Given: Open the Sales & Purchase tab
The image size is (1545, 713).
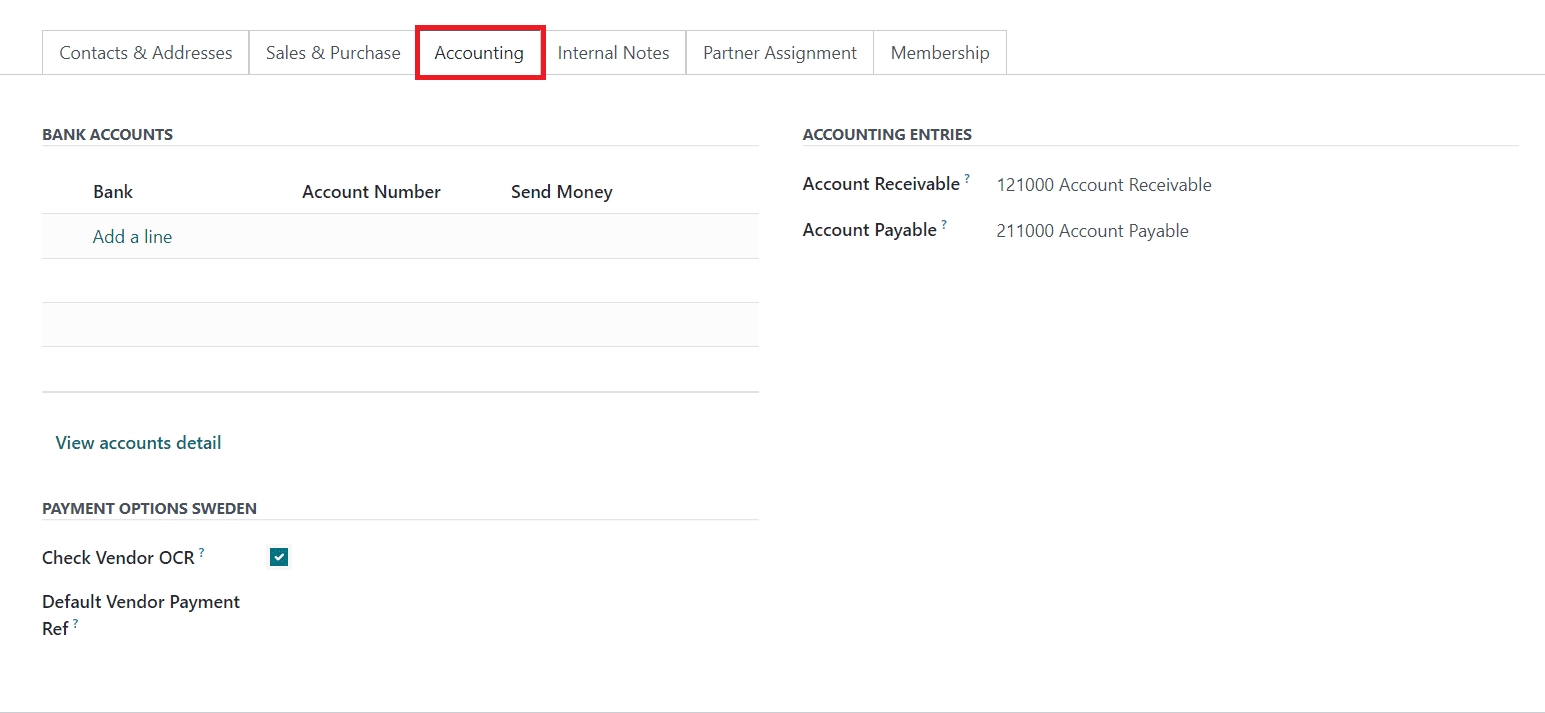Looking at the screenshot, I should coord(333,53).
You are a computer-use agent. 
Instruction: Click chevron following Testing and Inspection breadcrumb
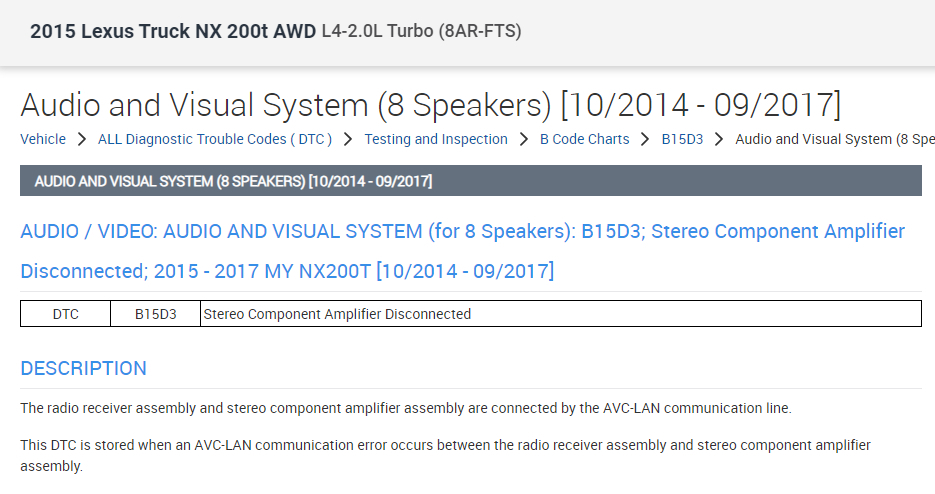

**WHAT TO WORK ON**. All of the data needs repeating exactly, but the pictures do not.

**TASK RESULT**.
Given: Open the Sales & Purchase tab
The image size is (1545, 713).
Looking at the screenshot, I should coord(333,53).
You are a computer-use agent. 
Instruction: Click chevron following Testing and Inspection breadcrumb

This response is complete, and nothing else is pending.